Processing JSON Data using Spark 2 (Python and Scala)

As part of this topic we will see how to process heavy weight JSON data using Spark 2. We will see examples using both Scala as well as Python as programming language.

  • Setup Data Sets
  • Data Processing - Overview
  • Copy the Data to HDFS
  • Reading Data
  • Understanding the Data
  • Answering Questions (Processing Data)
  • Performance Considerations

Here is the video for August 7th Session.

Click here for the older session on the same topic.

Demo will be given in our state of the art Big Data labs. You can access the data directly with out wasting time in downloading and copying the data to HDFS.

Setup Data Sets

GitHub Activity Data is available publicly and we should be able to download for each hour using wget.
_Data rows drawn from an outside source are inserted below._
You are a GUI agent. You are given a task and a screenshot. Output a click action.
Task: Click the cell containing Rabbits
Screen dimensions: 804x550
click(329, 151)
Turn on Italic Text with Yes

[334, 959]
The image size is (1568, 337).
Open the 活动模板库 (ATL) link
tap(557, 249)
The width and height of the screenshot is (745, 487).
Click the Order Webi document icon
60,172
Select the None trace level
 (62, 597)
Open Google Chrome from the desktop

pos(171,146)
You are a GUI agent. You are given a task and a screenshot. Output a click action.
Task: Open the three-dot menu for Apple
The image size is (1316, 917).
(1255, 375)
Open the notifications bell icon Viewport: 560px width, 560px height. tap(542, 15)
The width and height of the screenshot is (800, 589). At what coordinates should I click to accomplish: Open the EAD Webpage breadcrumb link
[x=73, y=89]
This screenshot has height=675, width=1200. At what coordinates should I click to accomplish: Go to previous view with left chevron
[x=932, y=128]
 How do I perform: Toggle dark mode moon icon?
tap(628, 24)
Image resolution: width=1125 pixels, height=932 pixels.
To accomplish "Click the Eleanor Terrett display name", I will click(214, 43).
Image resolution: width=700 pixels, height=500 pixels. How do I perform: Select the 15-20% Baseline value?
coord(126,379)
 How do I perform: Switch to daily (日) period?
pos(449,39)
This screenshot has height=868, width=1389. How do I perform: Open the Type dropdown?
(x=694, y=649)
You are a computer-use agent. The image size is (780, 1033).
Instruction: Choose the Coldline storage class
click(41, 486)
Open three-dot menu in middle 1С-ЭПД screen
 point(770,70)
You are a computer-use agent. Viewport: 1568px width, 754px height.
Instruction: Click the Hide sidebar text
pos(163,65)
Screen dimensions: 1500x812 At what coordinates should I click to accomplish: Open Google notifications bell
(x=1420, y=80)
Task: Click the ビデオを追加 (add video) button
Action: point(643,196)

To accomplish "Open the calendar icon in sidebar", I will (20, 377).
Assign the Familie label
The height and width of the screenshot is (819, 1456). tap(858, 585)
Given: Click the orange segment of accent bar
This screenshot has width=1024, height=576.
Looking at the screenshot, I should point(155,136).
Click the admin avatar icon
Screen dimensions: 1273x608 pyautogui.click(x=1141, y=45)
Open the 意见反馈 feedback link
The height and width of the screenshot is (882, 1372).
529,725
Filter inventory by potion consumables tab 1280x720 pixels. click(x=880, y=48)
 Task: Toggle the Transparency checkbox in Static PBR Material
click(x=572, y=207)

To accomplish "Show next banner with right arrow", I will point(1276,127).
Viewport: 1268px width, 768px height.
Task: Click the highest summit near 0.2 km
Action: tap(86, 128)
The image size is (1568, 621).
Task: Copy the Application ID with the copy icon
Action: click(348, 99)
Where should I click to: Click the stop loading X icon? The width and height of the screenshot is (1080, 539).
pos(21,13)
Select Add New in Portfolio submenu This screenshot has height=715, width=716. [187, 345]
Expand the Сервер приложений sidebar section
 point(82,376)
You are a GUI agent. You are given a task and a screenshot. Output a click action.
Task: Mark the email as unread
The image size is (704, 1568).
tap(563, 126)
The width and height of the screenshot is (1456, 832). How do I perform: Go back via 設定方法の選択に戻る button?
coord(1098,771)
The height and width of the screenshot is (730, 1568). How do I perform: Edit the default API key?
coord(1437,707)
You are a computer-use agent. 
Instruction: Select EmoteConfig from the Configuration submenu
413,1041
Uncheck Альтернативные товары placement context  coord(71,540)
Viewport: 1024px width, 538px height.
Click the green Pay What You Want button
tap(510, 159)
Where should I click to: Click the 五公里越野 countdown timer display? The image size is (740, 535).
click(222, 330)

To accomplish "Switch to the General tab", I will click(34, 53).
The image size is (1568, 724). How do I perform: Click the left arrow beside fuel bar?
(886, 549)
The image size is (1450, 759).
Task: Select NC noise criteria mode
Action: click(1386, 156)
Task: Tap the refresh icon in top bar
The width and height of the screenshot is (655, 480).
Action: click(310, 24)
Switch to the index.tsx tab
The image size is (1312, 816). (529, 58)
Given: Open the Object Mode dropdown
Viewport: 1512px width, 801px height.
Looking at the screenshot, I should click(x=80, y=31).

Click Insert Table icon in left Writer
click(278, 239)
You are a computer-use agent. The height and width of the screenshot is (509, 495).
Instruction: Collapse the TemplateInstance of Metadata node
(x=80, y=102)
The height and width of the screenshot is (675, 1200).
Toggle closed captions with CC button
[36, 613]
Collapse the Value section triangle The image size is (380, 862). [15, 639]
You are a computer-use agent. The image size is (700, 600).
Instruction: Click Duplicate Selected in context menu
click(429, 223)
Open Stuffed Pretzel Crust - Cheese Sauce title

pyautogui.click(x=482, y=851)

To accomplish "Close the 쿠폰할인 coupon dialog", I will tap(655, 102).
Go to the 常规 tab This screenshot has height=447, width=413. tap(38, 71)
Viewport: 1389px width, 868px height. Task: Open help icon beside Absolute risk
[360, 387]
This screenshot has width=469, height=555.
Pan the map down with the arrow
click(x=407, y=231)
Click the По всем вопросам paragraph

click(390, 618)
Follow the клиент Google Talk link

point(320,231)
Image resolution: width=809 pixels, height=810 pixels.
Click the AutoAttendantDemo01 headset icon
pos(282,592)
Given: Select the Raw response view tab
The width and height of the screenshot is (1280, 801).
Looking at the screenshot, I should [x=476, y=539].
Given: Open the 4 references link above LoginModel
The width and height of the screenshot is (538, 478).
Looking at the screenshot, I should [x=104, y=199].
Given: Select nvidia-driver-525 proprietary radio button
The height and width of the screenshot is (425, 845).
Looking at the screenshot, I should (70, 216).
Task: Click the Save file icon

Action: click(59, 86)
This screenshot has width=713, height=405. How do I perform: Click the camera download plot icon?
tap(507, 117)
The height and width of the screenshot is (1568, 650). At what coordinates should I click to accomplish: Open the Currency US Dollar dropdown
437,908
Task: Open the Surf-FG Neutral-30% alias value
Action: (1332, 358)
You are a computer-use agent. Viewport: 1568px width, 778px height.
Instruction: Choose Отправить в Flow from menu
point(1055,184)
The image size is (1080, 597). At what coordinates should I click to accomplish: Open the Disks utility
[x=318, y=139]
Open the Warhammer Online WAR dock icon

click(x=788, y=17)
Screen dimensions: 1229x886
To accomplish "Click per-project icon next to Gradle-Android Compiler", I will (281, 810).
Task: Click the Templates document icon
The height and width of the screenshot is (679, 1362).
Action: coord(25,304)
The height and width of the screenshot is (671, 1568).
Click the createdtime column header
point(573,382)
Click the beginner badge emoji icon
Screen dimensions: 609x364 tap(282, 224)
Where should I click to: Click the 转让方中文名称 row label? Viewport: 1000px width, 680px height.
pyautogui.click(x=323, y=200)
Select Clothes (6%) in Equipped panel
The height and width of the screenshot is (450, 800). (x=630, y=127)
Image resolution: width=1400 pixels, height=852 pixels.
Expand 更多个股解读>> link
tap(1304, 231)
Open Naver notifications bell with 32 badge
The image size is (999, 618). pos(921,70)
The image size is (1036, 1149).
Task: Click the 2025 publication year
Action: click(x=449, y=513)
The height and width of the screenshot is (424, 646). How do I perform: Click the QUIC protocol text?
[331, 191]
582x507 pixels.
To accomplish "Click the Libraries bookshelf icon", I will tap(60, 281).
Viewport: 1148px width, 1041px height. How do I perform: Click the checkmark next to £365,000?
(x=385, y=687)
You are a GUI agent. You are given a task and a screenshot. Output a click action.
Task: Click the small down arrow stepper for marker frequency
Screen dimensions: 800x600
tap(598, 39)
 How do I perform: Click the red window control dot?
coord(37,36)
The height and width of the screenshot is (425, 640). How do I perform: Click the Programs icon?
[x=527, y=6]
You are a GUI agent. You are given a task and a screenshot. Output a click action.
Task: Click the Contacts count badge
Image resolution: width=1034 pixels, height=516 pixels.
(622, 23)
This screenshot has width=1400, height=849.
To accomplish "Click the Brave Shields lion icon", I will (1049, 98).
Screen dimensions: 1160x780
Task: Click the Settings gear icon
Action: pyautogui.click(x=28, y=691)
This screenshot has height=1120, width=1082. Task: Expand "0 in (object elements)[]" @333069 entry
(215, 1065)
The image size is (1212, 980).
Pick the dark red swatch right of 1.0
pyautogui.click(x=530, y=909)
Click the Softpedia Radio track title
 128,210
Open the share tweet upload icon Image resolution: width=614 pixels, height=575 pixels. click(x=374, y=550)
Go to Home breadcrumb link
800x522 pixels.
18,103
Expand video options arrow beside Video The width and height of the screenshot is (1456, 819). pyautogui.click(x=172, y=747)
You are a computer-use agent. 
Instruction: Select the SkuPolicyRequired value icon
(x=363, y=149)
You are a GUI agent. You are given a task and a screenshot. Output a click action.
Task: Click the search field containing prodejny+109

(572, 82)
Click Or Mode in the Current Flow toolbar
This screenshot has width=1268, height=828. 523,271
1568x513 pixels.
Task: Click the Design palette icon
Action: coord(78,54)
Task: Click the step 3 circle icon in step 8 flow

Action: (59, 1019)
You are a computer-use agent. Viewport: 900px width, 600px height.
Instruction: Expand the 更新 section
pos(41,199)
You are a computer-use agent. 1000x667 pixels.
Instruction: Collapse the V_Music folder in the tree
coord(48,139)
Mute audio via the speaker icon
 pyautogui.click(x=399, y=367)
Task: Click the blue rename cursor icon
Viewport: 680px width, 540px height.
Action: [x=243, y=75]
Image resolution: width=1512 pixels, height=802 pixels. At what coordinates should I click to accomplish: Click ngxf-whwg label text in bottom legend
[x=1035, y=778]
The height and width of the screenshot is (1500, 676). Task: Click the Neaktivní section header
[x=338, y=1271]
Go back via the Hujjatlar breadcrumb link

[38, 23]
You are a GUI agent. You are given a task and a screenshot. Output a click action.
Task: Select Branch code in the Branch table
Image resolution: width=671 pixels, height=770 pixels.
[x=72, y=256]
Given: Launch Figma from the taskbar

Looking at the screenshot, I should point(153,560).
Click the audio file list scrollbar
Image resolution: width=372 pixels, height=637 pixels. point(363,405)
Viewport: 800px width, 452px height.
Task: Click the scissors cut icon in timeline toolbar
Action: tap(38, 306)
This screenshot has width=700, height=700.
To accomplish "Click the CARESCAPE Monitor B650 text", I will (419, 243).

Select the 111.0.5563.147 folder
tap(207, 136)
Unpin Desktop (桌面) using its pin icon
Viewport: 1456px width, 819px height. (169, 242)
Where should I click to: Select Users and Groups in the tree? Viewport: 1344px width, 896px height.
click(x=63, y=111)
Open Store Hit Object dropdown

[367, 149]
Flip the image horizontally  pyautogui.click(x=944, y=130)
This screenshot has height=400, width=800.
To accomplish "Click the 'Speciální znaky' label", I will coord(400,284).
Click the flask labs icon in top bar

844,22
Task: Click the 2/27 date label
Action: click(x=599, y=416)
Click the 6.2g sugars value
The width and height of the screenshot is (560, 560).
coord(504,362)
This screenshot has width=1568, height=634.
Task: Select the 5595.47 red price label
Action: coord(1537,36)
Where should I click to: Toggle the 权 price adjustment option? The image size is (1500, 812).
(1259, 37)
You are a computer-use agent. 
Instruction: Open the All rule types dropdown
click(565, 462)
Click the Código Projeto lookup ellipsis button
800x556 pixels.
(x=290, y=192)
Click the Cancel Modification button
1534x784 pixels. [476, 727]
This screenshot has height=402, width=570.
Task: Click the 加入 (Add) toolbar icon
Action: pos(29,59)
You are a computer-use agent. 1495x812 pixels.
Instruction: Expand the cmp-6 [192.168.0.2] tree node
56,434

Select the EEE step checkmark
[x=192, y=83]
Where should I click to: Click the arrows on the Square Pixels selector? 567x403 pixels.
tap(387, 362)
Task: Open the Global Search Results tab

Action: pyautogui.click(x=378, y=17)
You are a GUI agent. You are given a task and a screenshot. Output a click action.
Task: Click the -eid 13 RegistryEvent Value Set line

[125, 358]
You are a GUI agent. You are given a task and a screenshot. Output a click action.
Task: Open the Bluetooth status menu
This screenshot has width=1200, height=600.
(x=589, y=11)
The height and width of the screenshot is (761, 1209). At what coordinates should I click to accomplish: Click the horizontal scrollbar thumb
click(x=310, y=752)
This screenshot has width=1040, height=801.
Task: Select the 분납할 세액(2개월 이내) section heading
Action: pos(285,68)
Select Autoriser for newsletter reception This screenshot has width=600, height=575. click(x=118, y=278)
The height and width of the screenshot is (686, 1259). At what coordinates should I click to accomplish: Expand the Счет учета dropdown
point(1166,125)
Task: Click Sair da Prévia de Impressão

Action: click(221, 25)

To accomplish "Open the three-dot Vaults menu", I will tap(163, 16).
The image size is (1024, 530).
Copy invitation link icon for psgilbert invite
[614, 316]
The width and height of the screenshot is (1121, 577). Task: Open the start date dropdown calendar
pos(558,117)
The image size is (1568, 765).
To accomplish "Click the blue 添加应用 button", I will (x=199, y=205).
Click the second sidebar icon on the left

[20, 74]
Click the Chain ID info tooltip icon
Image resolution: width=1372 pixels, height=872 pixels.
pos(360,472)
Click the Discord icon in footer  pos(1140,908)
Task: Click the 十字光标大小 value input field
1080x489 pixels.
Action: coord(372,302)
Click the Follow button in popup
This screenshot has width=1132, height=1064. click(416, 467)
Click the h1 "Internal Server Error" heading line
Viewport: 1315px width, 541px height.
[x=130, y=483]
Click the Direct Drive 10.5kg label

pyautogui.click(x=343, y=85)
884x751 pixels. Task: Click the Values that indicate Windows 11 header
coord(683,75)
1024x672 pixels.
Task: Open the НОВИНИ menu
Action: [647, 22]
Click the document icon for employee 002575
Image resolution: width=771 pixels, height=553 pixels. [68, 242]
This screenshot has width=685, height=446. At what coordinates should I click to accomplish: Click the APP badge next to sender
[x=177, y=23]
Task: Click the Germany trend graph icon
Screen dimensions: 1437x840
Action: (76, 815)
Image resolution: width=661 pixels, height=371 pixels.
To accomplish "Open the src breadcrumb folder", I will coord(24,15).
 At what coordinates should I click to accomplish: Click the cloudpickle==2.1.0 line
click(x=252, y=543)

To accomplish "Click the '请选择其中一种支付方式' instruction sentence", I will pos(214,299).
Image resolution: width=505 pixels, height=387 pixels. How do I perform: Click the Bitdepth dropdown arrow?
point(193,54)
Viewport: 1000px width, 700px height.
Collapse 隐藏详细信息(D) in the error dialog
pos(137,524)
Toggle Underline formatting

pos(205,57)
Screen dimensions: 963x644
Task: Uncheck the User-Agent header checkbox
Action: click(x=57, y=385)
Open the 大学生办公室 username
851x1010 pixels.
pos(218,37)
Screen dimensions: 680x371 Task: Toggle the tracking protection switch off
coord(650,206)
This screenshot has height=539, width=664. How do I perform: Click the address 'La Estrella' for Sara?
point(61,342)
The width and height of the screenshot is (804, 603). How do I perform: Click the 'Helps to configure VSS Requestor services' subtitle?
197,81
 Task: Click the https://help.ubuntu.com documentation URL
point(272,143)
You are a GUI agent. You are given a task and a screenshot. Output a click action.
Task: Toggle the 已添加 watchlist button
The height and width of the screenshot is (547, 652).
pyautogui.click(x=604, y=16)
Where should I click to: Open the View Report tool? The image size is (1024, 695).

  • Here is the simple wget command which will download the data for the whole month.
  • Data will be downloaded for each hour in the month.
  • There will be one gz file for each hour with date and hour in the file name.
  • We can uncompress one of the file using gunzip and preview the data. Uncompressing is not required to process the data using Spark 2.
  • I have downloaded data for multiple months by replacing month from the wget command.
  • Once downloaded, we can use du -sh command to get the size of the files.
  • If you are using our labs, you can skip this step and directly use the data under /public/githubactivity
mkdir githubactivity
cd githubactivity
wget https://data.gharchive.org/2019-03-{01..31}-{0..23}.json.gz
du -sh .
  • We will copy this data to HDFS.

Data Processing - Overview

Let us talk about the steps involved in processing the data using Spark 2.

  • We need to make sure that data is saved into a file system from which the Spark Executors running in multiple nodes of a cluster can access the data.
  • We can use HDFS, Amazon s3 or any other supported distributed or cloud based file system.
  • In our case we will copy the data into HDFS and then process the data.
  • Once the data is copied we can use Spark APIs to develop the logic to process the data.
    1. Create Spark Context or Spark Session (Spark 2)
    2. Read the data from file system into Data Frame
    3. Process the data using Data Frame APIs
    4. Save the data into a file system or Database
  • We will demonstrate first 3 steps and then preview the data using Data Frame APIs.
  • Here the focus will be on understanding how to process the JSON data.

Copy the Data to HDFS

As the data is downloaded let us copy the data into HDFS.

  • We can use hadoop fs -put command to copy the data from local file system into HDFS.
hadoop fs -mkdir /user/`whoami`/githubactivity
hadoop fs -put -f ~/githubactivity/* /user/`whoami`/githubactivity/.
hadoop fs -ls /user/`whoami`/githubactivity/
hadoop fs -du -s -h /user/`whoami`/githubactivity/

Reading Data

Now let us understand how to read the data. Following are the typical steps.

  • Create Spark Context or Spark Session (Spark 2).
  • Spark Session exposes APIs to read data from different file formats.
  • In this case we need to use spark.read.json
  • Instead of reading all the files we will only read files related to 2019 March.

Scala Version

val data = spark.
  read.
  json("/public/githubactivity/2019-03-*.json.gz")

data.printSchema

Python Version

data = spark. \
  read. \
  json("/public/githubactivity/2019-03-*.json.gz")

data.printSchema()

Understanding the Data

Let us understand a bit on the structure of GitHub Activity Data.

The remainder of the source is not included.